Urine: he does have some leaking when picked up. My vet cath'd him yesterday at vet because she expressed quite a bit from him, but still had a full bladder upon xray. I have attempted numerous times, but cannot get enough out manually and I can tell he needs it so I made the decision to cath tonight too. Not my first choice, but until I can get back to the vet to have her show me on Andy again, I don't want him to sit with a full bladder all day and increase chances of a UTI. I am trying to find a vet tech near me to help express his bladder, but most are a good 30-45 min from me and I just can't make it there with work as often as needed. I am determined though....
As far as movement...very little if any at this time. Knuckling of both feet and cannot hold himself up when propped. Will check again tomorrow though- was worried about the bladder thing tonight so I didn't test much.
We do have an appt for acupuncture next week so hopefully that will help (can't get in until Thur though) like we did with our Lab. I am just praying by some miracle that he regains some function.

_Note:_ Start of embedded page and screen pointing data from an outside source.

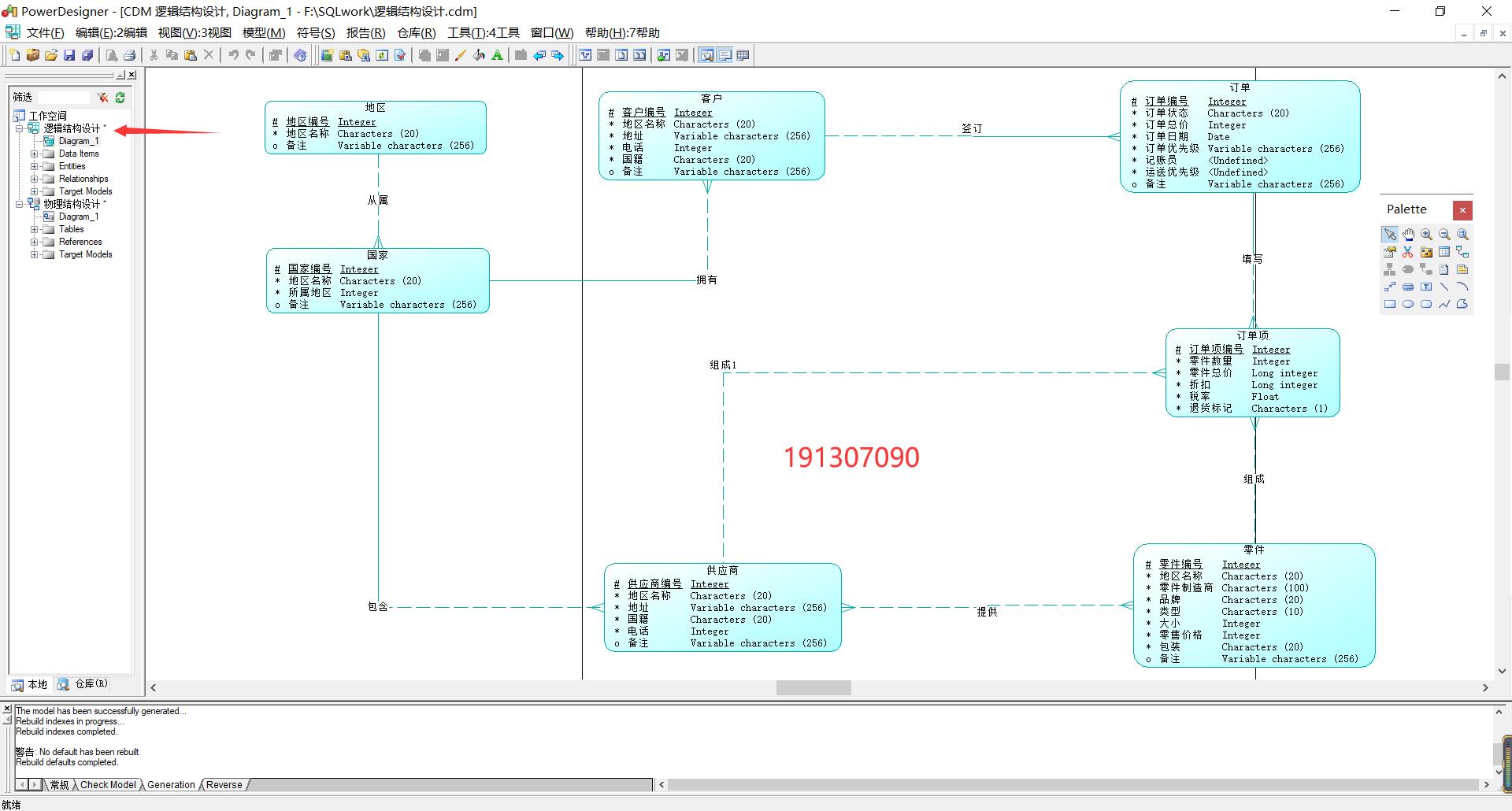Viewport: 1512px width, 811px height.
Task: Click the Print icon in the toolbar
Action: click(130, 55)
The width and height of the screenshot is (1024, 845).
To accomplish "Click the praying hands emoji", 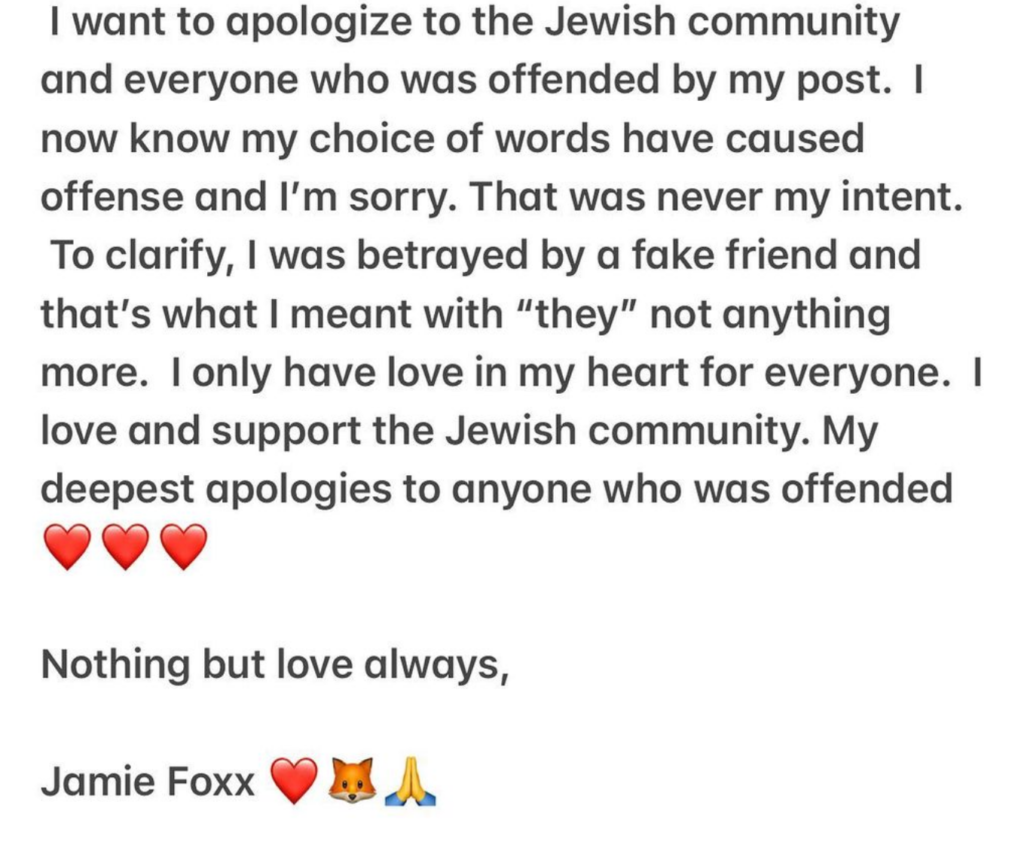I will [410, 782].

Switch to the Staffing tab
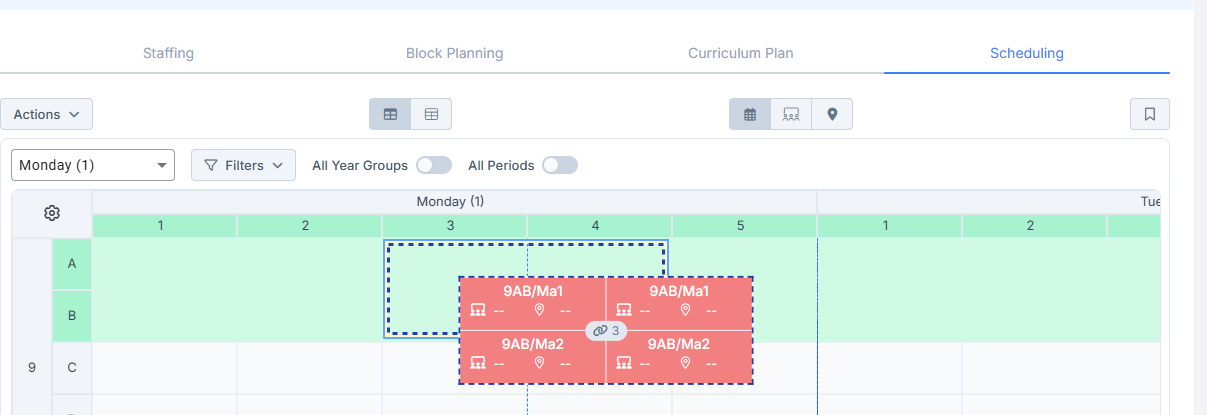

From everything I read, it seems Andy has missed the opportunity for surgery anyway based upon his deteriorating function and the timeline since we were out of town. I am still curious if anyone's dog has had such loss of control and still recovered with conservative treatment.
Please bear with me if there is a delay in responses...off to bed for now and likely cannot check it again until tomorrow night. THank you soooo much!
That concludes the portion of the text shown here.